■ Passage provided ■
## begin
Most of the metrics relate to the overall performance of the application or business transaction (e.g., load, average response time, error rate, etc.) or of the application server infrastructure (e.g., percentage CPU busy, percentage of memory used, etc.). The Metric Browser in the controller UI can be used to view all of the metrics that the agents report to the controller.

In addition, special metrics called information points can be created to report on how a given business (as opposed to a given application) is performing. For example, the performance of the total revenue for a certain product or set of products can be monitored. Also, information points can be used to report on how a given code is performing, for example how many times a specific method is called and how long it is taking to execute. Moreover, extensions that use the machine agent can be created to report user defined custom metrics. These custom metrics are base-lined and reported in the controller, just like the built-in metrics.

All metrics can be accessed programmatically using a Representational State Transfer (REST) API that returns either the JavaScript Object Notation (JSON) or the eXtensible Markup Language (XML) format. Also, the REST API can be used to query and manipulate the application environment.

Snapshots

Snapshots provide a detailed picture of a given application at a certain point in time. Snapshots usually include call graphs that allow that enables drilling down to the line of code that may be causing performance problems. The most common snapshots are transaction snapshots.

Exemplary Implementation of Application Intelligence Platform

FIG. 7 is a block diagram of an exemplary system 700 for providing displaying of complex service topology as disclosed in this patent document, including the processes disclosed with respect to FIGS. 1A through 1H. The system 700 in FIG. 7 includes client device 705 and 792, mobile device 715, network 720, network server 725, application servers 730, 740, 750 and 760, asynchronous network machine 770, data stores 780 and 785, controller 790, and data collection server 795. The controller 790 can include visualization system 796 for providing displaying of complex service topology for monitoring as disclosed in this patent document. In some implementations, the visualization system 796 can be implemented in a separate machine (e.g., a server) different from the one hosting the controller 790.
## end
■ Goal 1 ■
Can you echo the part of the listing that opens with the line containing "The width and height of the screenshot is (1711, 1069)." and runs through the end of the listing?

■ Data records ■
## begin
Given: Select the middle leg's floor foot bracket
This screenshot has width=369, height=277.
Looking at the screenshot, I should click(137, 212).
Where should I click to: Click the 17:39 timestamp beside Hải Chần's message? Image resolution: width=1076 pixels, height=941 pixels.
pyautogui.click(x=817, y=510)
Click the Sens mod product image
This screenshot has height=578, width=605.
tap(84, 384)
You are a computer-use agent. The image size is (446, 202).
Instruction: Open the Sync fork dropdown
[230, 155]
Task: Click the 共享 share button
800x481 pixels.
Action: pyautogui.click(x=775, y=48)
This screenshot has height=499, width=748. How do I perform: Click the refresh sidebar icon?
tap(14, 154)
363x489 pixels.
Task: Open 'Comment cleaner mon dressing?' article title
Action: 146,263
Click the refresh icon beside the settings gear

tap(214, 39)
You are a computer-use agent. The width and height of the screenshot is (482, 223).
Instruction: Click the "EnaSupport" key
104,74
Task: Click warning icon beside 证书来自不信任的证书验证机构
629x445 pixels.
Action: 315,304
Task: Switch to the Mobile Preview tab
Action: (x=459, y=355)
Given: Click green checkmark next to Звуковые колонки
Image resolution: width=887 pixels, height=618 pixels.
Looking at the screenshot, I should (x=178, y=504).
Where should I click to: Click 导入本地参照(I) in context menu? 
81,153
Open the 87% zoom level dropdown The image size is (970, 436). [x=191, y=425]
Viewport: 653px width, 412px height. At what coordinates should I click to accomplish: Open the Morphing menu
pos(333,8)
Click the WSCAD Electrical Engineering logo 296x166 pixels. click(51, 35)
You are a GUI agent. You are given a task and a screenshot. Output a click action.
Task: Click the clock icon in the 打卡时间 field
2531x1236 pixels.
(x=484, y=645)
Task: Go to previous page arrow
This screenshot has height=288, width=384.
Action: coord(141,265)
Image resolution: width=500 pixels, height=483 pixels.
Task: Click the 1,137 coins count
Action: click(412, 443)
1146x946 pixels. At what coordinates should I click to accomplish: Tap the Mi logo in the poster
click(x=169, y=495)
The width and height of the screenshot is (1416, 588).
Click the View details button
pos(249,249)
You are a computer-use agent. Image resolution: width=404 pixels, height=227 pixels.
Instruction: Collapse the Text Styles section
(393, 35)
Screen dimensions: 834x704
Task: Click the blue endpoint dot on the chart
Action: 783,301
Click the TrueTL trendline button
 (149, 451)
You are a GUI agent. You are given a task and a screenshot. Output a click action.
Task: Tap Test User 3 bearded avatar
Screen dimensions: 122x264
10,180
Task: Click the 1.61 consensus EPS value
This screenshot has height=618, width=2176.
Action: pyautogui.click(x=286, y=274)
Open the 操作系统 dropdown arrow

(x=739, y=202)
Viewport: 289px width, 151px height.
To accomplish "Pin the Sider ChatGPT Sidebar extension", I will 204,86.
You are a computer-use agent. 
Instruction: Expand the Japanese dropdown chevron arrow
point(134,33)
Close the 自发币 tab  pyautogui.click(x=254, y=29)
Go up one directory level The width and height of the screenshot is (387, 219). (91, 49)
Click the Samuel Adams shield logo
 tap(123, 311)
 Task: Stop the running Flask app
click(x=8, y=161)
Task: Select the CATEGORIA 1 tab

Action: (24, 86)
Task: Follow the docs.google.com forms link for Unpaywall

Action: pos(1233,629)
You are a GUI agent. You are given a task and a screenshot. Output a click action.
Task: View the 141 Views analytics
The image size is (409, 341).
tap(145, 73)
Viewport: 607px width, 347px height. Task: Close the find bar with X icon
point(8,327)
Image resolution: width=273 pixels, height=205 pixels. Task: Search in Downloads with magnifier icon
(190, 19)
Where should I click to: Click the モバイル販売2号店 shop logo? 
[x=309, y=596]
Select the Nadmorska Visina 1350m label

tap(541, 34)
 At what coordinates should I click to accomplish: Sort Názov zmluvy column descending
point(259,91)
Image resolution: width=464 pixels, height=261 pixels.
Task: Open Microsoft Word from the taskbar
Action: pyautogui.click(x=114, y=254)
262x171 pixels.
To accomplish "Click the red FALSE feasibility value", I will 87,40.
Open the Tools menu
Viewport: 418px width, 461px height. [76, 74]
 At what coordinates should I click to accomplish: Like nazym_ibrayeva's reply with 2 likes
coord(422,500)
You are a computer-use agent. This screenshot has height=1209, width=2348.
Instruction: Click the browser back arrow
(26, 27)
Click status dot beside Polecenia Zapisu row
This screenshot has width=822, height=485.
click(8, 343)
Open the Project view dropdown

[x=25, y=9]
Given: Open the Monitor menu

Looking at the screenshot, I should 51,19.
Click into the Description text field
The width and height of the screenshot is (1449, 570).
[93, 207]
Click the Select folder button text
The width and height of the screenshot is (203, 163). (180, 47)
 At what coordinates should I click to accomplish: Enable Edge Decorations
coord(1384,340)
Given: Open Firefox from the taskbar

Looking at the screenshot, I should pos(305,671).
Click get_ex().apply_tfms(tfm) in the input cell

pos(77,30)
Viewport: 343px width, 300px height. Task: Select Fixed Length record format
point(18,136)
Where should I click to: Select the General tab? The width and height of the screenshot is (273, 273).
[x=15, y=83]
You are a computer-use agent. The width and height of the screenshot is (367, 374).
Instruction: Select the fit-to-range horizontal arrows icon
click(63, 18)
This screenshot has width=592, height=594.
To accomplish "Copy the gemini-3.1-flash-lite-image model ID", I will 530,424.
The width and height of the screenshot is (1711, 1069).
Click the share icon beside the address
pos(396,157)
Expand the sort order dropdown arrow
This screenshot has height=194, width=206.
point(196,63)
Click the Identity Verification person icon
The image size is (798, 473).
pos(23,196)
## end
■ Goal 2 ■
Could you duplicate the passage on application performance monitoring word for word, from start to finish?

■ Output 1 ■
The width and height of the screenshot is (1711, 1069).
Click the share icon beside the address
pos(396,157)
Expand the sort order dropdown arrow
This screenshot has height=194, width=206.
point(196,63)
Click the Identity Verification person icon
The image size is (798, 473).
pos(23,196)

■ Output 2 ■
Most of the metrics relate to the overall performance of the application or business transaction (e.g., load, average response time, error rate, etc.) or of the application server infrastructure (e.g., percentage CPU busy, percentage of memory used, etc.). The Metric Browser in the controller UI can be used to view all of the metrics that the agents report to the controller.

In addition, special metrics called information points can be created to report on how a given business (as opposed to a given application) is performing. For example, the performance of the total revenue for a certain product or set of products can be monitored. Also, information points can be used to report on how a given code is performing, for example how many times a specific method is called and how long it is taking to execute. Moreover, extensions that use the machine agent can be created to report user defined custom metrics. These custom metrics are base-lined and reported in the controller, just like the built-in metrics.

All metrics can be accessed programmatically using a Representational State Transfer (REST) API that returns either the JavaScript Object Notation (JSON) or the eXtensible Markup Language (XML) format. Also, the REST API can be used to query and manipulate the application environment.

Snapshots

Snapshots provide a detailed picture of a given application at a certain point in time. Snapshots usually include call graphs that allow that enables drilling down to the line of code that may be causing performance problems. The most common snapshots are transaction snapshots.

Exemplary Implementation of Application Intelligence Platform

FIG. 7 is a block diagram of an exemplary system 700 for providing displaying of complex service topology as disclosed in this patent document, including the processes disclosed with respect to FIGS. 1A through 1H. The system 700 in FIG. 7 includes client device 705 and 792, mobile device 715, network 720, network server 725, application servers 730, 740, 750 and 760, asynchronous network machine 770, data stores 780 and 785, controller 790, and data collection server 795. The controller 790 can include visualization system 796 for providing displaying of complex service topology for monitoring as disclosed in this patent document. In some implementations, the visualization system 796 can be implemented in a separate machine (e.g., a server) different from the one hosting the controller 790.